Ces deux événements concernent le même monde : celui des crypto-monnaies. Et, si le sujet abordé dans ces lignes est, pour le profane, une affaire d’informatique de haut vol, de mathématique ultracomplexe et de cryptographie quasi mystique, il est aussi et avant tout question de finance, de politique ainsi que d’une potentielle transformation de l’ordre économique et monétaire mondial – d’une ampleur similaire à celle de la fin des années 1970. Car, avec moins de 50 millions d’utilisateurs seulement par mois dans le monde, le marché du bitcoin représente près de 100 milliards de dollars, et n’est que la plus populaire des centaines de cryptomonnaies en circulation.
Sur sa page LinkedIn, le réseau social dédié aux professionnels et au networking, Jeff Garzik ne sort pas vraiment du lot : diplômé en informatique à l’institut de technologie de Géorgie, aux Etats- Unis, il indique sobrement « construire de grandes choses » dans sa biographie. Sur son site internet, ou plutôt « L’Ennuyante Page Internet de Jeff », sont indiquées littéralement noir sur blanc son adresse mail, sa bio, une photo de lui libre de droit. En 2010, Jeff découvre le bitcoin et se passionne pour cette monnaie nouvelle qui s’affranchit des structures monétaires traditionnelles. « Le bitcoin fascine tout le monde, expliquait-il en 2014. Que ce soit Wall Street ou la Silicon Valley, ils courent après, non seulement pour sa valeur mais aussi pour les technologies qui en découlent et qui révolutionnent l’audit, la transparence et la sécurité des transactions. »
Le bitcoin, comme toutes les autres monnaies électroniques, est en effet entièrement décentralisé : sa valeur n’est pas garantie par un Etat ou une Banque centrale mais par l’ensemble de ses utilisateurs qui partagent le même « livre de compte » où sont répertoriées toutes les transactions.
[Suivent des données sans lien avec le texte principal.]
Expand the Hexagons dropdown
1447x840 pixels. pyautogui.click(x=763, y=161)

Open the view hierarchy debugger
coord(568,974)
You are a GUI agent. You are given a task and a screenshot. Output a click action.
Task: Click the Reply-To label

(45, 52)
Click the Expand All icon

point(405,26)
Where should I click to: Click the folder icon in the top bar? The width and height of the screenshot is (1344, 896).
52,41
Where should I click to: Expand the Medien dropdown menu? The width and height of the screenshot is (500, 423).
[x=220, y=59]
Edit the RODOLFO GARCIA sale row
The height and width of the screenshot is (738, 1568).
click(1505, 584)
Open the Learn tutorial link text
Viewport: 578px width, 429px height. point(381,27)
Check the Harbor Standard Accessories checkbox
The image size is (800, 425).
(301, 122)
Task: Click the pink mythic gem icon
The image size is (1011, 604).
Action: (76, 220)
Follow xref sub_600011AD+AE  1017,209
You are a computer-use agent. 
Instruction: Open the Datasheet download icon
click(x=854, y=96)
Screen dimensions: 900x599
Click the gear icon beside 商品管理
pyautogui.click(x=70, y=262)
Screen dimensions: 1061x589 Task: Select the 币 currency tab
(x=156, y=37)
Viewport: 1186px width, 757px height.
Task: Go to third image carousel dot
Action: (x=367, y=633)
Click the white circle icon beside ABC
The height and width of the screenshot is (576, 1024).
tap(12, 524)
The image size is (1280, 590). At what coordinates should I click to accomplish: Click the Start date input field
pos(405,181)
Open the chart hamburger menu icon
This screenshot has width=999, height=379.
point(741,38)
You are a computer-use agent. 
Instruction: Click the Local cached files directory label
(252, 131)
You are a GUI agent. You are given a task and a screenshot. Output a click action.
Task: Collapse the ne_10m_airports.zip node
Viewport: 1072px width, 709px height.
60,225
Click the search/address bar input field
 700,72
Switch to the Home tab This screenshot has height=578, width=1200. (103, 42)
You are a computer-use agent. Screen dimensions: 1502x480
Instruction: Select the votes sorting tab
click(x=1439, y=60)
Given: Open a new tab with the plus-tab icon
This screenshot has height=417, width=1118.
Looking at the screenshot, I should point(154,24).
Le bitcoin possède en revanche les mêmes caractéristiques qu’une monnaie traditionnelle : une unité de compte et une réserve de valeur.
Problème : la création de nouvelles unités bitcoin, les échanges et les transactions de cette monnaie reposent sur un système de cryptage particulièrement complexe (appelé blockchain) dont les arcanes rempliraient sans aucun mal toutes les pages de ce magazine. Ce système nécessite donc une importante puissance de calcul informatique. Et c’est là que le bât blesse : devant l’augmentation de la valeur du bitcoin ( un bitcoin vaut aux alentours de 6 000 $ aujourd’hui contre 2 100 $ en mai dernier et… 1 000 $ en 2013), le nombre d’utilisateurs et donc celui de transactions effectuées augmentent de manière exponentielle. Devant ce fait, la communauté des « bitcoiners » se déchire entre deux visions : les premiers veulent améliorer la vitesse des transactions mais en laissant le contrôle de la monnaie à ses utilisateurs ; les autres souhaitent augmenter le nombre de transactions possibles au prix d’une centralisation de la gestion du bitcoin – et s’éloigner, finalement, du concept de base de Nakamoto.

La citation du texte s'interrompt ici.